Text shown ▸
— start —

Recycling Part Two: We Need to Ditch Performative Environmentalism
Adventures in Sustainable Living Podcast
Episode 78
Recycling Part Two
We Need to Ditch Performative Environmentalism
With all the talk about going green, I look at some of the things we do and question if we are doing more harm than good. Now more than ever we use every “R” word in the book: reuse, recycle, regenerate, reclaim, reabsorb, recreate, and even more.
But is this all just a public performance. Are we just showing off instead of showing up. In this episode I want to discuss performative environmentalism. By doing so, I am going to make you feel bad about some of your green choices. Then I am going to tell you how you can truly make a difference. So stick around for Recycling Part Two: We Need to Ditch Performative Environmentalism.
Welcome back everyone to the Adventures in Sustainable Living podcast. This is your host Patrick and this is E78 Recycling Part Two: We Need to Ditch Performative Environmentalism.
Before we get started I would like to once again remind you that if you would like contact me with questions, concerns, or even suggestions on content, especially if there is something in particular you would like to hear about, you can contact me at [email protected]. Repeat.
So, let’s get down to today’s discussion
With all the talk these days about going green, reducing our carbon footprint, and recycling, more and more these days we hear the “R” word. This is usually one of the following: reuse, recycle, regenerate, reclaim, reabsorb, recreate, and even more.
Typical to my personality, I got to wondering if we are actually doing the right thing. Are we actually approaching this in the right way. Or are we just showing off instead of showing up, meaning is all of this just a public performance and we are not even solving the underlying problem. Are we just showing off our green choices and making ourselves feel good all the while missing the most important point of all. That is the basis of performative environmentalism.
In this episode I first want to discuss how we developed this recycling mentality to begin with, where it came from and who started it.
Secondly I want to define performative environmentalism and give you some good examples of how that works and what it means.
Thirdly, I want to show you that in many ways the small little things we do to make ourselves feel better about the environment are actually meaningless.
Then I am going to show you that industry does nothing but promote this wasteful cycle.
And lastly, I want to tell you how you can actually make a difference.
In light of all the take about going green these days, several months ago I asked myself if there was any one thing that I did that had zero impact on the environment. The short answer to that is NO? It turns out that just being here on planet Earth, living and breathing, does have some impact. Anything we do beyond that, such as living our daily lives, has even further impact. That said, we all can’t just sit around and live like a bunch of zombies. We have to get on with the business of life.
But while living our lives we have to keep in mind one of the basic principles of sustainability is having as little impact as possible. Part of the solution to that is to minimize our use of resources and reclaim what we do use by recycling. But as I have stated before that has challenges as well. But until we solve some of our biggest problems, we still cannot ignore recycling. But before you cement this idea in your head that going green is actually a good idea, I would say it depends on how you go about it.
But before we even get to that, taking a look at where we came from offers some valuable insight into why we are where we are today and why everything is such a mess.

— end —

Records drawn from a data source:
— start —

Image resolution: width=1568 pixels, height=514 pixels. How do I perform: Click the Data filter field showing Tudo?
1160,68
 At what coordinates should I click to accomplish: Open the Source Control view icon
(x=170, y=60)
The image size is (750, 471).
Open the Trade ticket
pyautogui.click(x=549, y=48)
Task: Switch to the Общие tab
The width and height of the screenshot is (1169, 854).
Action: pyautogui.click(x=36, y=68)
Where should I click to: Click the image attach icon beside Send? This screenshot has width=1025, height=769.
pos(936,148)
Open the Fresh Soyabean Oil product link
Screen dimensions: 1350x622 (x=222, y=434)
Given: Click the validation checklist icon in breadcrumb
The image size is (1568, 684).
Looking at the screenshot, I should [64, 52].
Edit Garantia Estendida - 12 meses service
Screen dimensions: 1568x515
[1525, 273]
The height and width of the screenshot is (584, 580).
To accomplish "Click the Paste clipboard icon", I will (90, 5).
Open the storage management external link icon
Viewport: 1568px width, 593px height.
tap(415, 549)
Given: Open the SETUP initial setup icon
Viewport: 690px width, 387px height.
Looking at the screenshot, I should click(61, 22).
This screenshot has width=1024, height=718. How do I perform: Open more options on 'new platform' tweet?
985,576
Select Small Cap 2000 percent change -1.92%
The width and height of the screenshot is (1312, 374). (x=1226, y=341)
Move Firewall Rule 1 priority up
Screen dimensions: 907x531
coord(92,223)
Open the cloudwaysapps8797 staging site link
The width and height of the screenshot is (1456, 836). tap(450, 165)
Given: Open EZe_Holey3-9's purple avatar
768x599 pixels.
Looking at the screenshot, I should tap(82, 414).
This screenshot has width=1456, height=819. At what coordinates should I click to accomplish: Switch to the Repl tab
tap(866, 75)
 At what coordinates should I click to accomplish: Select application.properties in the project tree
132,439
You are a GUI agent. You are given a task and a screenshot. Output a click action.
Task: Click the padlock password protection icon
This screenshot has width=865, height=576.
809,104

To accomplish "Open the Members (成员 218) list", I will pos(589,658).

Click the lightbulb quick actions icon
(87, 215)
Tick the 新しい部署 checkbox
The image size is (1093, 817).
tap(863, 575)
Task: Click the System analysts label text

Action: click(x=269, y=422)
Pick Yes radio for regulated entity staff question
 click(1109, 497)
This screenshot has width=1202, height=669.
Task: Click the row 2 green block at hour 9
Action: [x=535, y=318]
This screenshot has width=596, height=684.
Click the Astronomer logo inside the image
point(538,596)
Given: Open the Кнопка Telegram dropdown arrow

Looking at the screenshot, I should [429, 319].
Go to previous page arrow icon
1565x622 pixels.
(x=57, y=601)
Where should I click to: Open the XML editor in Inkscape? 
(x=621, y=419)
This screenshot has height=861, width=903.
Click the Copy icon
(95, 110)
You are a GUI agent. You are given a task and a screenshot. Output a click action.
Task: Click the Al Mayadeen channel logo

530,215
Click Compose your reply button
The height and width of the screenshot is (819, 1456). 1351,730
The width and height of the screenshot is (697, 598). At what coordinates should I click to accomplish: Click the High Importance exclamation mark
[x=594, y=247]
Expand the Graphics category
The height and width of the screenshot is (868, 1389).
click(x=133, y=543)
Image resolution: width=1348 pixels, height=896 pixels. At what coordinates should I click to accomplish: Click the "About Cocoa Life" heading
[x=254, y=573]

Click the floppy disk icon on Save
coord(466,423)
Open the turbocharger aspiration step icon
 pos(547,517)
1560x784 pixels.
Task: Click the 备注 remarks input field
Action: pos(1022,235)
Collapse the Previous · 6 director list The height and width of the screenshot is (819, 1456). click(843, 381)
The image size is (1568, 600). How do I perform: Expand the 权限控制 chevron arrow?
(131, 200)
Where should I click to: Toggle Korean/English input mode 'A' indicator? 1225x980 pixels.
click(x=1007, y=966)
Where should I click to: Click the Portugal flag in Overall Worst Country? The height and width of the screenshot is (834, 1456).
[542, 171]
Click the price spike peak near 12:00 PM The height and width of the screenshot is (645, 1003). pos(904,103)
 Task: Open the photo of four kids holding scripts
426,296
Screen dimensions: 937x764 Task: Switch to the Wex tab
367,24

— end —

Short task 1 ▸ Who hosts the podcast in the transcript?
Short task 2 ▸ Please give the transcript again, starting at "Thirdly, I want" and ending at "this wasteful cycle.", and change "industry" to "business".

Full response 1 ▸ Patrick

Full response 2 ▸
Thirdly, I want to show you that in many ways the small little things we do to make ourselves feel better about the environment are actually meaningless.
Then I am going to show you that business does nothing but promote this wasteful cycle.